Another measure making this procurement different is that HHS had ASPE attach what Naggar called “a look under the hood.” Amended to the main documents are screenshots and schematics that ASPE wants redesigned. “It really gives a lot of information to potential contractors to help them structure their concept and cost proposal,” he said. “I think without having that, they would have a much harder time estimating how much time and money it would cost them.”
Then based on cost and prototype superiority of the different contractors, ASPE will select a winning bidder to iterate and build out the final product. And at that point, the workflow is already far ahead of normal pace.
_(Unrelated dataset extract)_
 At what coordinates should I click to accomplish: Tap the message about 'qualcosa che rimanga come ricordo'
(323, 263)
“You’ll actually have a starting point when you select a vendor,” Sivak said. Unlike the “waterfall process” of traditional procurement, he said “what we’re talking about here is actually getting to that first point a lot faster, because we’re going to be starting with some working code.”
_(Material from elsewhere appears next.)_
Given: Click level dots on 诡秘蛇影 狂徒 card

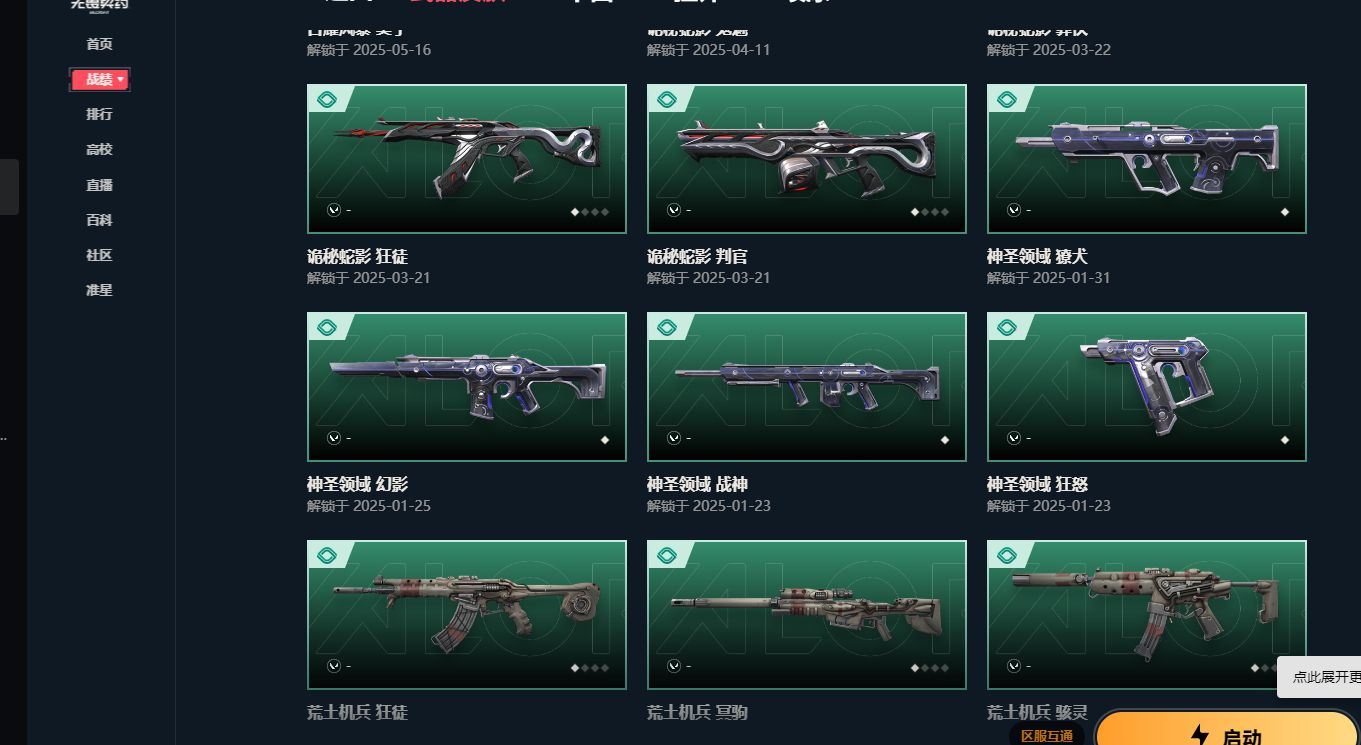Looking at the screenshot, I should (590, 211).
Naggar added: “When you get this minimum viable prototype initially, you’ve already jumped ahead. By the time you award the contract, you already have something to start from and you can iterate from there.”
Born out of the agency’s IDEA Lab, the Buyers Club’s longevity in unknown. But there’s a need for this kind of overhaul around federal government, as pointed out by the Standish Group’s 2013 Chaos Manifesto, and the hope is the success stories will transcend agencies.
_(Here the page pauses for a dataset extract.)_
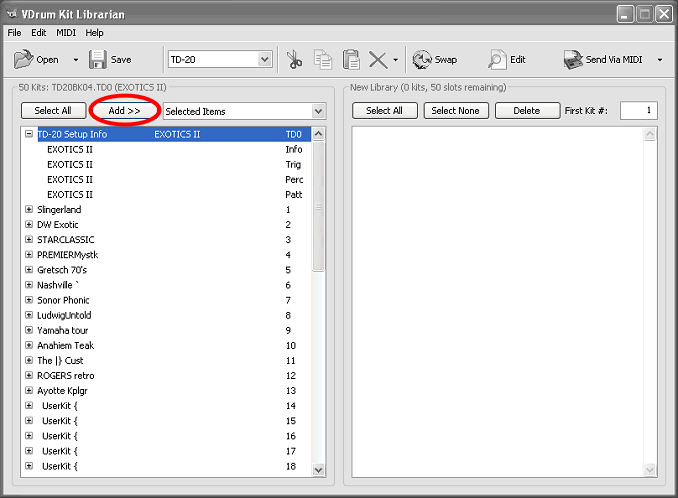Click the Send Via MIDI icon
Image resolution: width=678 pixels, height=498 pixels.
[x=573, y=60]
“Given the past year or so with a lot of attention on failed IT system acquisition, there’s been tremendous emphasis on looking at how we operate,” Naggar said. “But we operate in these silos, so that we don’t really know what each other is doing. There’s starting to be more collaboration.”
Sivak is open to passing on the lessons learned from this trial to anyone and everyone. “I’m never one to operate in a proprietary fashion, so I believe anything we do can and should be exported, we should look at what other people are doing — sharing of all this stuff is really important,” he said.
Contractors have until Aug. 19 to submit their initial proposal. Sivak said the project has been set aside for small businesses and that HHS has been reaching out to the smaller, more-innovative contractors. “We’d love to get some folks into the mix that are new to government or that haven’t really worked in the public sector,” he said.